65歳以降の女性に急増する「いつの間にか骨折」とは?
「背中や腰が曲がっているお年寄り、いるよね。おじいちゃんとおばあちゃん、どっちが多い?」
小学生、あるいは幼稚園児に、こんな質問を投げかけてみてください。十中八九、というより、ほぼ100%に近い確率で「おばあちゃん」という答えが返ってくると思います。
質問する相手の世代を変えても、おそらく答えは変わらないでしょう。そういうイメージが完全に定着しているからです。
実際に、男性よりも女性のほうが脊柱後弯を発症しやすいことがわかっています。「背中の老い」の悩みを抱えて私の病院を受診する患者さんも、女性のほうが多いです。
ここでみなさんに再びクイズです。
Q: 女性は男性に比べ、何倍の確率で脊柱後弯(先天性や若年性のものを除く)を発症しやすいでしょうか?
①1・2倍
②1・5倍
③2倍
驚かないでください。答えは③。
なんと、2倍の確率で、女性のほうが脊柱後弯を起こしやすいのです。まさに「断然」「圧倒的」と表現してもいいかもしれません。
このような状況をまねいているのには、明確な理由があります。
背骨の変形は20代から少しずつ始まり、年々進んでいくのですが、女性に限っては50~60代でその傾向が顕著になるのです。

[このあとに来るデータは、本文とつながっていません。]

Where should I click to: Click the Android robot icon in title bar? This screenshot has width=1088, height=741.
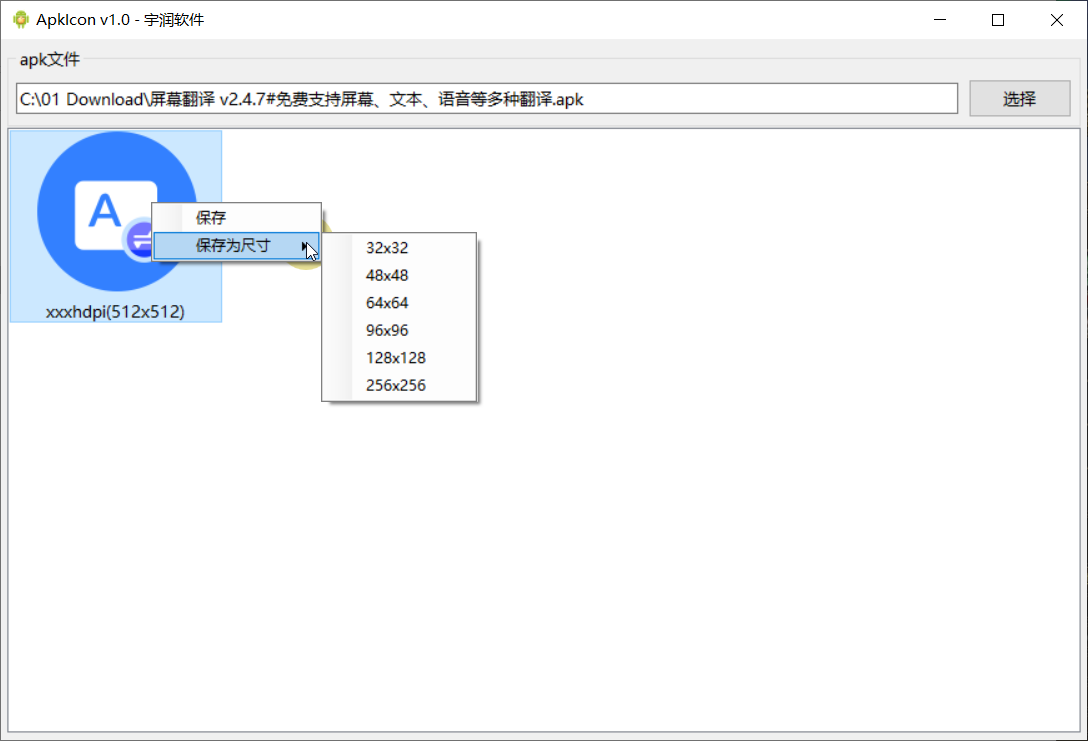19,19
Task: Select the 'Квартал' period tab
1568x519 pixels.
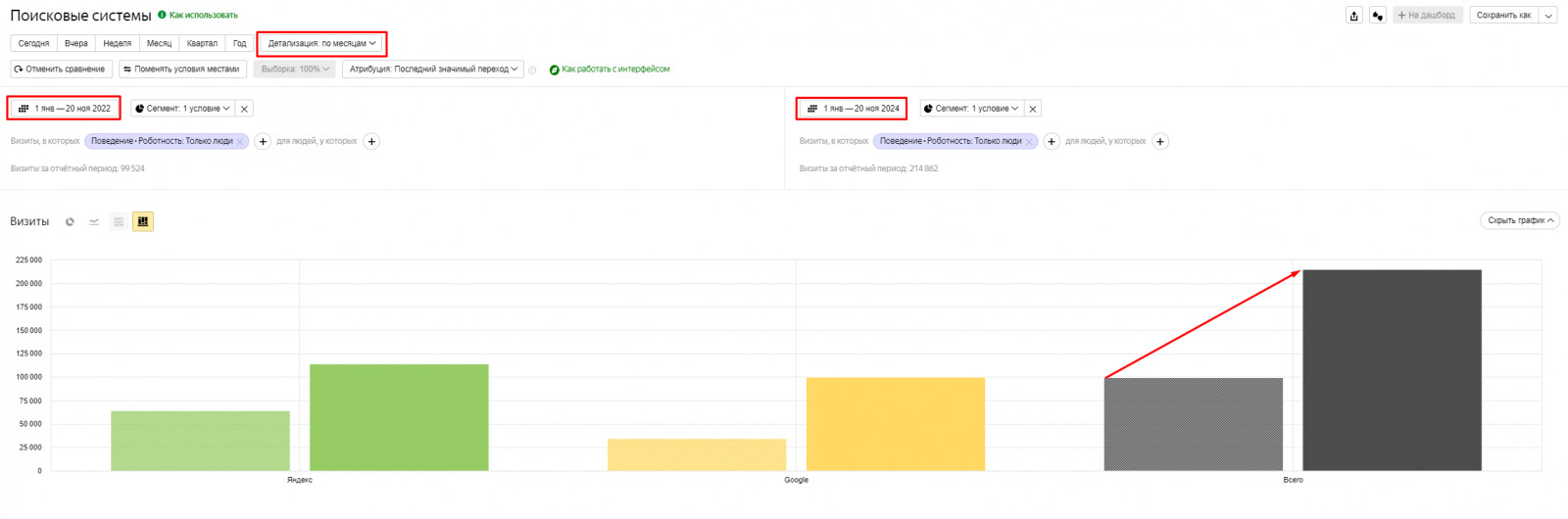Action: 202,43
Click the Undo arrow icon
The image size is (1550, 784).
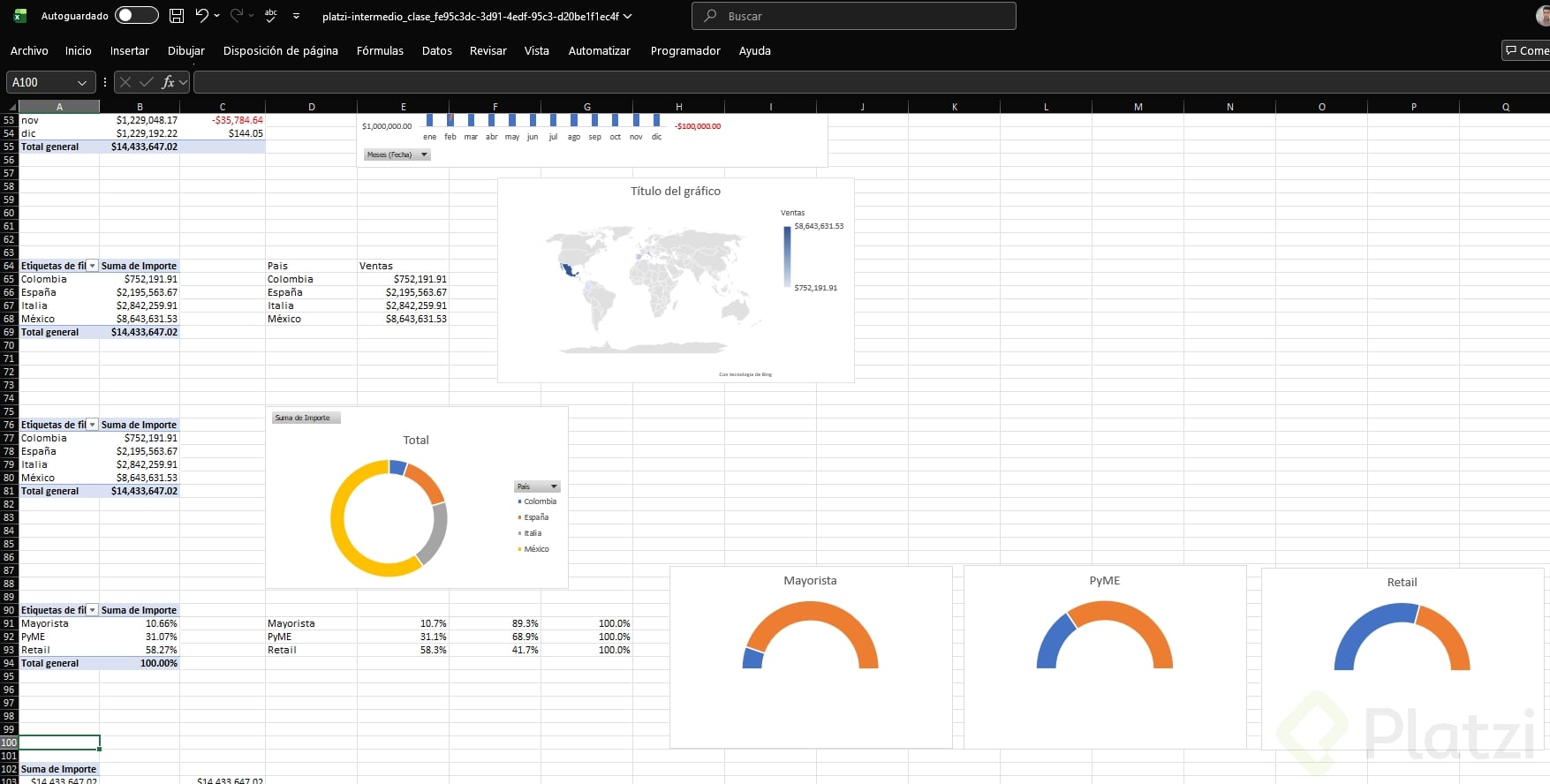pos(202,15)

その背景には、閉経に起因する椎体骨折(通称:圧迫骨折)が存在します。
女性が閉経を迎えると卵巣の機能が低下し、女性ホルモンのエストロゲンの分泌が著しく減少します。エストロゲンの働きはさまざまありますが、そのひとつに「骨密度の維持」があり、エストロゲンの減少にともなって骨がどんどん弱くなってしまうのです。
これが、椎体骨折の発症率を大幅に上げる要因になります。
骨折と聞くと、ほとんどの人は「硬い地面の上で転倒したとき」「スポーツで激しい接触プレーがあったとき」「交通事故で自動車とぶつかったとき」など、体に強い衝撃を受けた際に発生するものという認識をお持ちでしょう。

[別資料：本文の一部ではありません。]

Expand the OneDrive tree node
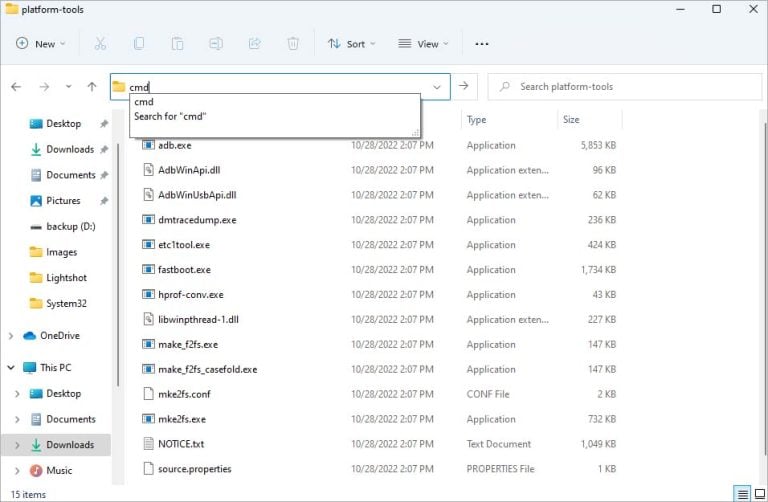 (x=11, y=336)
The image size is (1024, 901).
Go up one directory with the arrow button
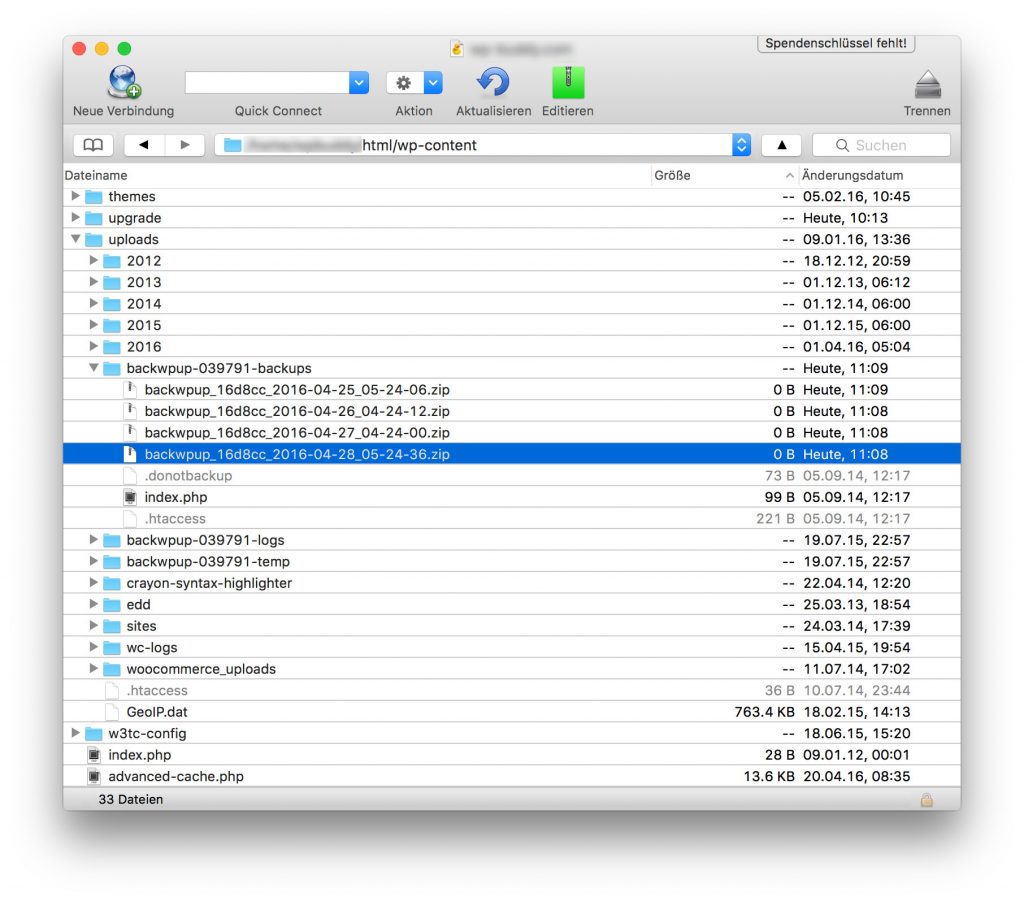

しかし、高齢になってからの椎体骨折は違います。硬いものに激しくぶつからなくても起こります。日常生活の最中、たとえば物を持ち上げる際や軽い尻もちをついた際に発生するケースが大変多いです。骨粗しょう症が引き金となって圧迫骨折に至った際は、痛みを生じないケースが非常に多いのです。
知らず知らずのうちに、気づいたら骨折していた―それが椎体骨折なのです。
だから整形外科医はこれを、「いつの間にか骨折」と呼んでいます。